WHAT NEEDS TO BE DONE → Within the listing below, filter for "beside" and copy every matching line.

---

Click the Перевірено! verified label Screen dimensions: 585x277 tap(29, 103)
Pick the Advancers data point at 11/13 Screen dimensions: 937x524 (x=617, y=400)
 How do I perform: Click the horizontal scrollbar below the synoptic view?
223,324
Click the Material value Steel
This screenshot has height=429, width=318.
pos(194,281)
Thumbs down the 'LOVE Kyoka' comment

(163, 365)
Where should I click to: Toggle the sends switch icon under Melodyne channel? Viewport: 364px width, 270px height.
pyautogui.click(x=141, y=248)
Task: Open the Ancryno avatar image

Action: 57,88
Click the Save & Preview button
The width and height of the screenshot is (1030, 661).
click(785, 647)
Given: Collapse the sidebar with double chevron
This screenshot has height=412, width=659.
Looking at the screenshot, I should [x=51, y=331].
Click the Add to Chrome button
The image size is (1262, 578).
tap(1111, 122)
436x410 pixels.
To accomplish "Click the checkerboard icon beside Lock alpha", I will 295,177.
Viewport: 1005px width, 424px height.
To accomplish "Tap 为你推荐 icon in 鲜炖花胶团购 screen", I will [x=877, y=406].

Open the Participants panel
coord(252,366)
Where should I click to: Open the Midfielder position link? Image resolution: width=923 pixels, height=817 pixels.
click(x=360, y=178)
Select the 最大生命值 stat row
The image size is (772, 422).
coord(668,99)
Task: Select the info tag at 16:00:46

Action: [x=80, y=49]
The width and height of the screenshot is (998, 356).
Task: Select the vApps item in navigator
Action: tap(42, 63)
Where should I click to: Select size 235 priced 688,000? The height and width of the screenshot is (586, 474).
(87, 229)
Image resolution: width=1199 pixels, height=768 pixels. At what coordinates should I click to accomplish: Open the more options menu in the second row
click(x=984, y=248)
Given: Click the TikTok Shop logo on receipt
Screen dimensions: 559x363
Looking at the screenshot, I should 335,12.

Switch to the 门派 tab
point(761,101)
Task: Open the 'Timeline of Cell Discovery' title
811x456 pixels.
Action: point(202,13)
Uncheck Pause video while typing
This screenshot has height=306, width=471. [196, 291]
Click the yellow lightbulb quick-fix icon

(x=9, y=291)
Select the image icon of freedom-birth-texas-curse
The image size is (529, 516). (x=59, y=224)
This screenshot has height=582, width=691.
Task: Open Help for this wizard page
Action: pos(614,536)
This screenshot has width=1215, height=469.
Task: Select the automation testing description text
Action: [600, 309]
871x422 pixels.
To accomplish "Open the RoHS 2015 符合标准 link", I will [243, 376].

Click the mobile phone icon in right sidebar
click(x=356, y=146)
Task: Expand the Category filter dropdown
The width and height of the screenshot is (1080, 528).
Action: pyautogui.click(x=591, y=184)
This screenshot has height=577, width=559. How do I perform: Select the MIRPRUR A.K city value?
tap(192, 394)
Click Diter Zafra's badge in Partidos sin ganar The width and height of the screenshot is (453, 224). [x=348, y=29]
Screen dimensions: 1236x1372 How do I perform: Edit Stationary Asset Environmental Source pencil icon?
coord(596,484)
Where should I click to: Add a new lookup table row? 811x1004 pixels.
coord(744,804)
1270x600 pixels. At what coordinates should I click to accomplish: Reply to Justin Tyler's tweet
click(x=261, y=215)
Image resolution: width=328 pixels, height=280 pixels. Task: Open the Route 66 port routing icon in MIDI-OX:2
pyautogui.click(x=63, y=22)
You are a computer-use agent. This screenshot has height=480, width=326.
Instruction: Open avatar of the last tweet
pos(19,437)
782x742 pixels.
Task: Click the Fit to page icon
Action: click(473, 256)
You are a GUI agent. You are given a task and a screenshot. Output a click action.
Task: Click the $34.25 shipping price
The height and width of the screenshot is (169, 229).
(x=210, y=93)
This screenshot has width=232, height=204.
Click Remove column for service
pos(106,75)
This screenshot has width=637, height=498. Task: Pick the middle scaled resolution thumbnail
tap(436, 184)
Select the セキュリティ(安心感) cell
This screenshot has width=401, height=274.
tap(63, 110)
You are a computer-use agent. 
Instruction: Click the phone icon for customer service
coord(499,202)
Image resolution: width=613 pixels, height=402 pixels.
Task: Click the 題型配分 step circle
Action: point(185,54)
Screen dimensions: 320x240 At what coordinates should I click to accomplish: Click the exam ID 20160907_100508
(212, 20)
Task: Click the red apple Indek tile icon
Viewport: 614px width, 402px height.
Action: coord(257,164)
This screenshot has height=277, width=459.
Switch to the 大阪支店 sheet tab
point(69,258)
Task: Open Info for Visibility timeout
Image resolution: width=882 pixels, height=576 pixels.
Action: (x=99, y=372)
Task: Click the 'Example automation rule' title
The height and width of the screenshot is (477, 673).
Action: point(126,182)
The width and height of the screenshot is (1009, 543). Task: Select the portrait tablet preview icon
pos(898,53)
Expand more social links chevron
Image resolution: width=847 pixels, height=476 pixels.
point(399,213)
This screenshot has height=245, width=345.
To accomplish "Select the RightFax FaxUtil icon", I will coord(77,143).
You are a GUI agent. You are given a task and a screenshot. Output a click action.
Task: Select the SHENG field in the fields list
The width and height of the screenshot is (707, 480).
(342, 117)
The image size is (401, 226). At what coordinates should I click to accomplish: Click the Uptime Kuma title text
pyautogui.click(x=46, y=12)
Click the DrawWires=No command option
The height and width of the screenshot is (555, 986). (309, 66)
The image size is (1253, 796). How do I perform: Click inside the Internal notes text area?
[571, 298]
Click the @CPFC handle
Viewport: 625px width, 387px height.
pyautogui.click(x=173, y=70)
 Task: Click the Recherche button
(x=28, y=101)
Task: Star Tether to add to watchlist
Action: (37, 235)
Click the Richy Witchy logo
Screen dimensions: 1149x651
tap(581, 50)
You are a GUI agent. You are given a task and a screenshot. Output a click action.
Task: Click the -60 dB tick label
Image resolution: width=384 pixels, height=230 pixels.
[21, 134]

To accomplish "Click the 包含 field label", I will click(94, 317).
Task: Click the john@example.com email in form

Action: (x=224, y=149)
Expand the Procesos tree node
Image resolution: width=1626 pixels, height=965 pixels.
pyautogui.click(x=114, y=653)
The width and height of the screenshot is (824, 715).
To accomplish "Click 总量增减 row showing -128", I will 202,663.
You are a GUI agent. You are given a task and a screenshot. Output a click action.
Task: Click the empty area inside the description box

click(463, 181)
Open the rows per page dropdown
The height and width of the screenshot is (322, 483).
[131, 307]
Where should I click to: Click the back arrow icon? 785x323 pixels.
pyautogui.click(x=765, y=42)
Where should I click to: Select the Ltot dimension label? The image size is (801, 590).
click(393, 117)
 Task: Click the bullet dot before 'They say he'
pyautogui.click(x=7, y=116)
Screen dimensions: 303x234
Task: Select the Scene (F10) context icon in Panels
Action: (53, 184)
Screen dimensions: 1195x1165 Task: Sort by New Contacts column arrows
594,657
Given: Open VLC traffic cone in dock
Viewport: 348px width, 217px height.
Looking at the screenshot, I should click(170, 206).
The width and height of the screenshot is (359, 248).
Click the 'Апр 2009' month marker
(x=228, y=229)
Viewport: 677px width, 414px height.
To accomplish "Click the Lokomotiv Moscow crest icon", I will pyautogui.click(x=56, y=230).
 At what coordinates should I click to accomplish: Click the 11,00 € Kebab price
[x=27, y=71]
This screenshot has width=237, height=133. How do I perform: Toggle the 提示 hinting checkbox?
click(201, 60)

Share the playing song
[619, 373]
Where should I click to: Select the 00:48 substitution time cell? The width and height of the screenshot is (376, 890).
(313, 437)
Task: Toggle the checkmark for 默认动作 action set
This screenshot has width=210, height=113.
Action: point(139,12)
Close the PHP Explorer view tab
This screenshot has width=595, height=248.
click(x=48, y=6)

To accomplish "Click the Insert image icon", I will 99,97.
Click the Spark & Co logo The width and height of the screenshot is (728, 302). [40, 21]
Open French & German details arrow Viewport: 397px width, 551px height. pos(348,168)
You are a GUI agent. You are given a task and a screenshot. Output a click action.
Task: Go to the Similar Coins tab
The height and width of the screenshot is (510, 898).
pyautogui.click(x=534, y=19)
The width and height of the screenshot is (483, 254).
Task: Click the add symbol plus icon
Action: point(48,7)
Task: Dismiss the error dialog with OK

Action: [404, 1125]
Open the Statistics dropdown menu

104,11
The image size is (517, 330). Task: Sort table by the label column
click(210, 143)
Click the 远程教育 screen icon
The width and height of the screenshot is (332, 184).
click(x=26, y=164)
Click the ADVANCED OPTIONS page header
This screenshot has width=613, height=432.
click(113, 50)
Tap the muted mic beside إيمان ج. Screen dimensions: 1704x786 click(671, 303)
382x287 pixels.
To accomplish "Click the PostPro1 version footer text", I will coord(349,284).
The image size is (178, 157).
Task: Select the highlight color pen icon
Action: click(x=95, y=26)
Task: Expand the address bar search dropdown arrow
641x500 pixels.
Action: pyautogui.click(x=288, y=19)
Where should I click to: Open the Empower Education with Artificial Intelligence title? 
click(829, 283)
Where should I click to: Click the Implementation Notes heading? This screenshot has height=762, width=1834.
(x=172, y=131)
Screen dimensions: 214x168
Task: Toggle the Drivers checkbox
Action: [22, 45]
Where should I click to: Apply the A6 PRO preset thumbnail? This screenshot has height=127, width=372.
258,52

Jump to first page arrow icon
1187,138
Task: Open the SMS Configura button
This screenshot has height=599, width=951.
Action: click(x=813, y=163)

---

SOLUTION →
To accomplish "Click the checkerboard icon beside Lock alpha", I will 295,177.
Tap the muted mic beside إيمان ج. Screen dimensions: 1704x786 click(671, 303)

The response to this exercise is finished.